50 thoughts on “Aztec VI │ The Fall Of The Aztec Empire

  1. We've all had a night where you drunkenly remove your head at a temple… Right?

  2. Olmecs please! I would like to know more why the Olmecs failed and why the successor states did not rise to the same level of development and sophistication.

  3. Just like the Romans, who had to have a religious sanction for every war (often very flimsy) when conquering the folks around them, the Spaniards didn't have to be particularly good or moral, they just had to be less evil than their foes. The Romans made great propaganda fodder out of Carthaginian infant sacrifice and Gallic 'wicker man' religious mass executions. They just had to paint these infrequent practices as more savage than their own funerary rituals (i.e. the tradition of having two damnati fight to the death at the funeral of a prominent man, later expanded into the infamous "Games").

  4. This is not really being fair to the Aztecs that it was their fault. it probably was somewhat, but just think about what he said about the Spanish empire where they were raised to believe Christianity was the best but replace Spain with the Aztecs and Christianity with the sungod and violence.

  5. 13:34 Where did you get that picture of me doing a ritual to get more videos?

  6. I couldn't wait for you to finish this video! I have been waiting for weeks, seen all your vids and oh boy here we are. Great work,great videos keep it up this way,but much faster! And ofc good luck with surviving! I wish you the best!

  7. Thanks for the content Avery, I like some of the suggested civilisations like the Olmecs or the Inca. I would like to see something on the Muisca people who inspired the legend of El Dorado

  8. At least you can visit the ruins of the Templo Mayor in Mexico City. The Aztecs are a fascinating part of the history of the Americas

  9. Nice touch with the Uyghur Concentration Camps in the end there 😉
    Any nation that relies on fear and control of its people ought not only to fall, but is destined to.

  10. Since, Christian and Western Civilization dominates the world more than any other culture, so doesn't that make it the best? By natural selection standards. all those horrific brutal religious practices we see as horrific and brutal are based off of Christian and Western standards for us to see them that way.

  11. "They believed that if they did not provide enough blood to their gods, the world would come to an end."

    Just like modern environmentalists, in other words.

  12. 0:30 “The Aztecs had decided to go Dutch a few hundred years early and build a dam” – great reference👍🏻

  13. I love this series but also love your variety to cover super wide historical topics. I think it would be great to revisit sometime in the future but not as the immediate next project. Great series!!

  14. Absolutely Amazing, its so cool!, See this New Album 'Monish Jasbird – Death Blow', channel link , doo check 🙂

  15. What I learned from this episode is that the only good thing that the Aztec contributed to the world is chocolate.

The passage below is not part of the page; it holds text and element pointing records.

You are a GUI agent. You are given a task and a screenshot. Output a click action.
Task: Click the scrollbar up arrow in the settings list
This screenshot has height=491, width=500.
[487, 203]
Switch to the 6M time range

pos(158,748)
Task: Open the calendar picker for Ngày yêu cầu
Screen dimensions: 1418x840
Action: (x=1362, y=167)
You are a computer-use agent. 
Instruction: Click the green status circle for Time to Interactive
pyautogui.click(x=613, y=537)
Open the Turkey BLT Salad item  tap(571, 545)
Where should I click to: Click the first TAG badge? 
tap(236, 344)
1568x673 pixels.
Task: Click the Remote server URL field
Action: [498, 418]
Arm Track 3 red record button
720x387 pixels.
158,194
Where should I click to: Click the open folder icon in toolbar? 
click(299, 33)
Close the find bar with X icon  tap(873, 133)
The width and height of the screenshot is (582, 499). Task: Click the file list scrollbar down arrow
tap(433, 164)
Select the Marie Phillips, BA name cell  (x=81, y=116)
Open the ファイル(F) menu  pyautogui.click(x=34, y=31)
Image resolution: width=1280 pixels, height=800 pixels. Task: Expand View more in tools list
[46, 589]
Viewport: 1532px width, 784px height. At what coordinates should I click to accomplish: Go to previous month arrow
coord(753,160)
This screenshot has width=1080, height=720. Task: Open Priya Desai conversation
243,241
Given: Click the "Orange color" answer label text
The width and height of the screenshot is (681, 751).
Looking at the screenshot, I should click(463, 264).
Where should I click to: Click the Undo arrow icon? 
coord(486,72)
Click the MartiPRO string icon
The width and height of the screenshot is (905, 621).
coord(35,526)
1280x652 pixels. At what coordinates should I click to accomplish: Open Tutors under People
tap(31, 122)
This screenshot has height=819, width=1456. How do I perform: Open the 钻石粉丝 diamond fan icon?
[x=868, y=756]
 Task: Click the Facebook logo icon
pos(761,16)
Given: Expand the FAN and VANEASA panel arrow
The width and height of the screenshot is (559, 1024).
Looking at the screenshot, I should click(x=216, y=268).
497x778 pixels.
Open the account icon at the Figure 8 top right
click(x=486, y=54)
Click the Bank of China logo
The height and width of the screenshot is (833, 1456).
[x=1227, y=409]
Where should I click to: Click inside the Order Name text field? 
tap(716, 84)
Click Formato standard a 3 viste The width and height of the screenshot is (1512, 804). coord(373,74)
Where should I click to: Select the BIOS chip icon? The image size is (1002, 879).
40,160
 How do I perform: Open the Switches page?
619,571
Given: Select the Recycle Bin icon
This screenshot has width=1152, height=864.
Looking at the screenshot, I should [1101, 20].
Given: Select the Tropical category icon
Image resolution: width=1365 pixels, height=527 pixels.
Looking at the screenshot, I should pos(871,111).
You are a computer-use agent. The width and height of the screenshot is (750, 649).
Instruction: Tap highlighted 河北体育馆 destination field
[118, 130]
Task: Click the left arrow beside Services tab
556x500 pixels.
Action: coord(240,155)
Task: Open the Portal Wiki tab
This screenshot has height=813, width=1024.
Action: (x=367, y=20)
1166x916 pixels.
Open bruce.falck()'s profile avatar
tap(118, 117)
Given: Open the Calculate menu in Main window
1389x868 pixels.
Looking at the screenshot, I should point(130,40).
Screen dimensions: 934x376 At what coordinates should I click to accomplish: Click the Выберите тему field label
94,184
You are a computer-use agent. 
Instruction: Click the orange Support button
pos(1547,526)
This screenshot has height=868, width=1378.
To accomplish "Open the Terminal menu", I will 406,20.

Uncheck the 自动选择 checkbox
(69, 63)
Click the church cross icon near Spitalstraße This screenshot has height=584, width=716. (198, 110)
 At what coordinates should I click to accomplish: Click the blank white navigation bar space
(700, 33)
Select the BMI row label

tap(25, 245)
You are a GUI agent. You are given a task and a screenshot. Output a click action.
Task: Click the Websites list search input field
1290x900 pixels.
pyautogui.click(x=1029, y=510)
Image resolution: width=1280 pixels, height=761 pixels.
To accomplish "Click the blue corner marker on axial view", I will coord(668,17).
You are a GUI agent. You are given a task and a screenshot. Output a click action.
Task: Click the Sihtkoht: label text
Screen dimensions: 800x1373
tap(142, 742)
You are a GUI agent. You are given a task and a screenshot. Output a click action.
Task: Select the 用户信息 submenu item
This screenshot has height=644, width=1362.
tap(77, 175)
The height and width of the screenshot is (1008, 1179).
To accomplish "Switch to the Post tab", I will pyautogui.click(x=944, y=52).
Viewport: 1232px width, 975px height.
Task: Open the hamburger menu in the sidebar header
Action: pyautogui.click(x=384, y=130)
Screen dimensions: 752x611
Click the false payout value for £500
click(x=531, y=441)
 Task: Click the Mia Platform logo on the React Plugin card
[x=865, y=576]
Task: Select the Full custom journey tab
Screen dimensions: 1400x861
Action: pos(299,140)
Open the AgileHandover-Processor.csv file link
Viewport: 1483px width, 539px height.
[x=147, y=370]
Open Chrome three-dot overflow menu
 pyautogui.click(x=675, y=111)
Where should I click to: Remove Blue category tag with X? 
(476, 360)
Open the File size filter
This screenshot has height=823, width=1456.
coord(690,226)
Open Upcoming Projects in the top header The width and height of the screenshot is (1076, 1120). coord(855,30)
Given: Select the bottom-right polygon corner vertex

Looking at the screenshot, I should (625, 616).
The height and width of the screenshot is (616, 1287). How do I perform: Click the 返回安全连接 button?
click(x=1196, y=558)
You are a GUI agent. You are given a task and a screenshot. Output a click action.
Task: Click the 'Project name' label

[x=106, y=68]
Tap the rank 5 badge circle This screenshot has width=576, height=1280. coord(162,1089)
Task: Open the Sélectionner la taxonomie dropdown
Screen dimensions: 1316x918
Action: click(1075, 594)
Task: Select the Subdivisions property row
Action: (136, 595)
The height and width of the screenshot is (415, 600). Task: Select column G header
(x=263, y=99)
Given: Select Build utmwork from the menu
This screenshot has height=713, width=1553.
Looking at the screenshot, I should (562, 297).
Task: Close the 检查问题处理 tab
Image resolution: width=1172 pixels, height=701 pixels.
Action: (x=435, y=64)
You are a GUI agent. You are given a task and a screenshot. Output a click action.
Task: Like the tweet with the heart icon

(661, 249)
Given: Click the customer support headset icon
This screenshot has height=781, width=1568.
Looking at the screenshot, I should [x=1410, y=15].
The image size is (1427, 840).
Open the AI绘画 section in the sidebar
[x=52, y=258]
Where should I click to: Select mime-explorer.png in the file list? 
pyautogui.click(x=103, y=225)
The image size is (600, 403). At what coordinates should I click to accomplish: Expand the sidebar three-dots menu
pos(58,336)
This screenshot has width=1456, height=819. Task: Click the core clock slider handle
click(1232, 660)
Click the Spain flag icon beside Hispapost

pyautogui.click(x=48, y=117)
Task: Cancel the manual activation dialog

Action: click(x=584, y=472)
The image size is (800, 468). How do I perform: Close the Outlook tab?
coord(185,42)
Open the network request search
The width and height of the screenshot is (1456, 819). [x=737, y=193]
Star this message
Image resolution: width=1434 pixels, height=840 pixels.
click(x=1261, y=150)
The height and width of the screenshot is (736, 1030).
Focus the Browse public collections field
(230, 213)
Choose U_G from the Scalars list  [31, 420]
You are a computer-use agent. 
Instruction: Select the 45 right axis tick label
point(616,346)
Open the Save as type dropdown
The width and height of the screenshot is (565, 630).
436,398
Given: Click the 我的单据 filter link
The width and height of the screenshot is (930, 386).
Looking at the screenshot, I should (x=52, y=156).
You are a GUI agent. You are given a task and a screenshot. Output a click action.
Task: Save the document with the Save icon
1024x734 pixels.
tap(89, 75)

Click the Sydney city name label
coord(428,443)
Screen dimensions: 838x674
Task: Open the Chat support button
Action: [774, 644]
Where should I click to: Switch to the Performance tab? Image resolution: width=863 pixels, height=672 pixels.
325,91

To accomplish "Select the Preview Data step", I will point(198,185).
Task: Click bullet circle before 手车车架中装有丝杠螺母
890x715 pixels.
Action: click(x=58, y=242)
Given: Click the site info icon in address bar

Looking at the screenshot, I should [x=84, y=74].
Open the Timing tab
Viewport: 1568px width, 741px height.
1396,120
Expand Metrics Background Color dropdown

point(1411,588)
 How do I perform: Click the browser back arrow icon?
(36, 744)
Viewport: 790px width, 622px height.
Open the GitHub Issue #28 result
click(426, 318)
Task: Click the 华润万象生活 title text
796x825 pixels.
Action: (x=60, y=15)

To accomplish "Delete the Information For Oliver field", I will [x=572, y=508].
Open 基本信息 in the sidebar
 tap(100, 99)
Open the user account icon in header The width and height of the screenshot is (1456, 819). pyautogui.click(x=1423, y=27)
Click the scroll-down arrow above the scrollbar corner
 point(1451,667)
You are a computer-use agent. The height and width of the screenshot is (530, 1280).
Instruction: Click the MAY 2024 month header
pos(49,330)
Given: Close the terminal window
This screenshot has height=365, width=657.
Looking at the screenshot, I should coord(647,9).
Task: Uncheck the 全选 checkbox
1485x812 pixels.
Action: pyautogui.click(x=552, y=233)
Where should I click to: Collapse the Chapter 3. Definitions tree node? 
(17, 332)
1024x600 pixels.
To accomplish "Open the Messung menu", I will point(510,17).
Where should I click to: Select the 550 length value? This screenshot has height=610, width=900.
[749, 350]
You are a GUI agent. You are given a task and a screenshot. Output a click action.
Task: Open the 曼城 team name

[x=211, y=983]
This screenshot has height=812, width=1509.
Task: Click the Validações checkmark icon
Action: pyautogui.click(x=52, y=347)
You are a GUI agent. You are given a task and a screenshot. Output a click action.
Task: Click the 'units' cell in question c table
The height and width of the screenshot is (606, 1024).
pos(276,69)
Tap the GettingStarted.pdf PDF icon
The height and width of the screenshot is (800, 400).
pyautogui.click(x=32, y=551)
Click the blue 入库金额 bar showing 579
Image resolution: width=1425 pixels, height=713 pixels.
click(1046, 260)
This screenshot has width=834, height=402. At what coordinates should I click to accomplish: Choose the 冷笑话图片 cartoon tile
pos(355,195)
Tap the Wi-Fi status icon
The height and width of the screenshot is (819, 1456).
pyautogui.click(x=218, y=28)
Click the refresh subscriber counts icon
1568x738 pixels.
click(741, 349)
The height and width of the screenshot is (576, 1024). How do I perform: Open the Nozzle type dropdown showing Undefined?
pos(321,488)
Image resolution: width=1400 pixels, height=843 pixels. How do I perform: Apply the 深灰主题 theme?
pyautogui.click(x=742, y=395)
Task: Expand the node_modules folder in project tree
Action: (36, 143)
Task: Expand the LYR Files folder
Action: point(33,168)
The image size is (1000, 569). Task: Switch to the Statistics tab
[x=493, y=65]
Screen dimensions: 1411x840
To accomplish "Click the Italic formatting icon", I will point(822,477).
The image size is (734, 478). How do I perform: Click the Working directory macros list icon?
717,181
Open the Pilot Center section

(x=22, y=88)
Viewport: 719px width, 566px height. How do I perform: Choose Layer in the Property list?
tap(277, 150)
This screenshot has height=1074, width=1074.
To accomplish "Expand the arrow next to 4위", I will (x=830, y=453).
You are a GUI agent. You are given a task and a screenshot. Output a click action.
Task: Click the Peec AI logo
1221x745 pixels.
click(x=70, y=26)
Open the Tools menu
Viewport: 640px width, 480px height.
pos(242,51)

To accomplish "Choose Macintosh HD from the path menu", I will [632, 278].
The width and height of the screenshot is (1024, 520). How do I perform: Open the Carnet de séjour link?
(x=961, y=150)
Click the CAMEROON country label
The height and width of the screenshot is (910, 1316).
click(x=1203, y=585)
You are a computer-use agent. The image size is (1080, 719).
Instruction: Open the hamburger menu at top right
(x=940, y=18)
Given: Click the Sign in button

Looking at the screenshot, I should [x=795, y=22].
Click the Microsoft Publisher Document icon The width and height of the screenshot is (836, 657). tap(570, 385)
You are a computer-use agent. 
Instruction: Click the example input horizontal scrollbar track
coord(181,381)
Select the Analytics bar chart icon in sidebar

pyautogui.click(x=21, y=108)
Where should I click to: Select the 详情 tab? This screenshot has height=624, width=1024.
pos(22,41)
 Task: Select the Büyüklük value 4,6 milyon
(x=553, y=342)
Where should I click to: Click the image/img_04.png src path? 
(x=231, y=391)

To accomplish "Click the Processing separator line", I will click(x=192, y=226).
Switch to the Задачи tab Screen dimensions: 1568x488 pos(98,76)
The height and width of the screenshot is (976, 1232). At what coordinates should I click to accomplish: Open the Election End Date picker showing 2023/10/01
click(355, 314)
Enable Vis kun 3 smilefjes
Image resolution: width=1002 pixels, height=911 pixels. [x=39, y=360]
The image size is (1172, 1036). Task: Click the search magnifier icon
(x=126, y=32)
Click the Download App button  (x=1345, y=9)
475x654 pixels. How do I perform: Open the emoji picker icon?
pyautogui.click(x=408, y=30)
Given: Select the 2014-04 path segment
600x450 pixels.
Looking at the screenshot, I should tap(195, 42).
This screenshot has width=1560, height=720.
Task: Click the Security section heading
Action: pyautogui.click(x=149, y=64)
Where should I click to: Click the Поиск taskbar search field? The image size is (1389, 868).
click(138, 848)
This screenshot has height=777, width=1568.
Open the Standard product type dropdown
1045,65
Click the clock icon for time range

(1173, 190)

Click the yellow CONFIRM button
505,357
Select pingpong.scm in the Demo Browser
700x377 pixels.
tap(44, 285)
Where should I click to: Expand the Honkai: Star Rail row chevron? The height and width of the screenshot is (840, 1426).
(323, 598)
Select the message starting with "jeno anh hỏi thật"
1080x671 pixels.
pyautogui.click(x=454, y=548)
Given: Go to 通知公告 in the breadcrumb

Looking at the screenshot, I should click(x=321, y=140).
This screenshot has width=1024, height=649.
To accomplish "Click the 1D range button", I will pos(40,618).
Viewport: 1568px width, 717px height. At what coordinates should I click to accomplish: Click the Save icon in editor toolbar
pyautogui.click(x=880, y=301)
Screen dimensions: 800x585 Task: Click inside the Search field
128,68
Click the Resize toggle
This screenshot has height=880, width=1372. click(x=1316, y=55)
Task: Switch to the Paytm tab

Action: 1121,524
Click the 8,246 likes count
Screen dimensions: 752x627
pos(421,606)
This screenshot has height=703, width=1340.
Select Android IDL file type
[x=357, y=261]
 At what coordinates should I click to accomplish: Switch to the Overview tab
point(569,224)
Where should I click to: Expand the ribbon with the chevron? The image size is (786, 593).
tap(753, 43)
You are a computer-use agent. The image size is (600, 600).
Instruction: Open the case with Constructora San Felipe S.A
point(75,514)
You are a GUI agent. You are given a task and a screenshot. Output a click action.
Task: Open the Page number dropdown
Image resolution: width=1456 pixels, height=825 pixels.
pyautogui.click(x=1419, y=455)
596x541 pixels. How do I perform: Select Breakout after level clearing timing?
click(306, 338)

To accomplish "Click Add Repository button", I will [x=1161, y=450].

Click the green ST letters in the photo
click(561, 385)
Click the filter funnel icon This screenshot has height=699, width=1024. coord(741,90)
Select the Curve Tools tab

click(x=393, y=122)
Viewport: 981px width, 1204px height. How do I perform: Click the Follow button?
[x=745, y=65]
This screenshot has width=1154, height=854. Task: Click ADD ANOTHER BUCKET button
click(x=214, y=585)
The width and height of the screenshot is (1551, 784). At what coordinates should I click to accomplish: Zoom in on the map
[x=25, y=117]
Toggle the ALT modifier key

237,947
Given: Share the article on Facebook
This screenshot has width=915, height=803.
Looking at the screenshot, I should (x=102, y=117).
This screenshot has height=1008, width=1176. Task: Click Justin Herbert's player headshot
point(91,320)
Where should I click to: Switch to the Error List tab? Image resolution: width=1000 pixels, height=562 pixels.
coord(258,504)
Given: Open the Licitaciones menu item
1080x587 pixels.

  16. I would like another video about other Mesoamerican civilizations. But it does not need to be an entire series. Unless that is also very-very interesting. This was great. Thanks for making these.

  17. This is… astounding!..

    Great work, now my perception of the Aztecs is a lot bigger)

  18. Any idea of covering the other civilizations of non-Aztec culture?
    Just that their history in the region tend to make Aztec as "the new powerful guy on the block".

  19. 4:10 Had the Conquistadores perchance momentarily forgotten how the Spanish Inquisition was doing very similar things to so-called witches and heretics?

    I guess no one expects the Spanish Inquisition. Let alone think of what savagery they themselves committed back in the day…

  20. I would love to see some lama mountain action next so if you wouldn’t mind to do a series on that Incan folk that would be great

  21. The end of this video will probably mean I can never travel to China for publicly criticising their government 😀

  22. I really like your narrative and concise visual accompaniment 😉 Whatever topic you'll choose to cover I'll enjoy running my fantasy by it.

  23. This was by far the best and well informed series on YouTube.

    I loved your closing statement and whole heatedly agree with the failure of gov’ts not adjusting to the needs of its people.

    I’d like to throw my vote in for the Tarascan State!

  24. honestly you could deep dive into whatever subject and i'd be interested. but these topics that are not in traditionally discussed in western-culture are super interesting.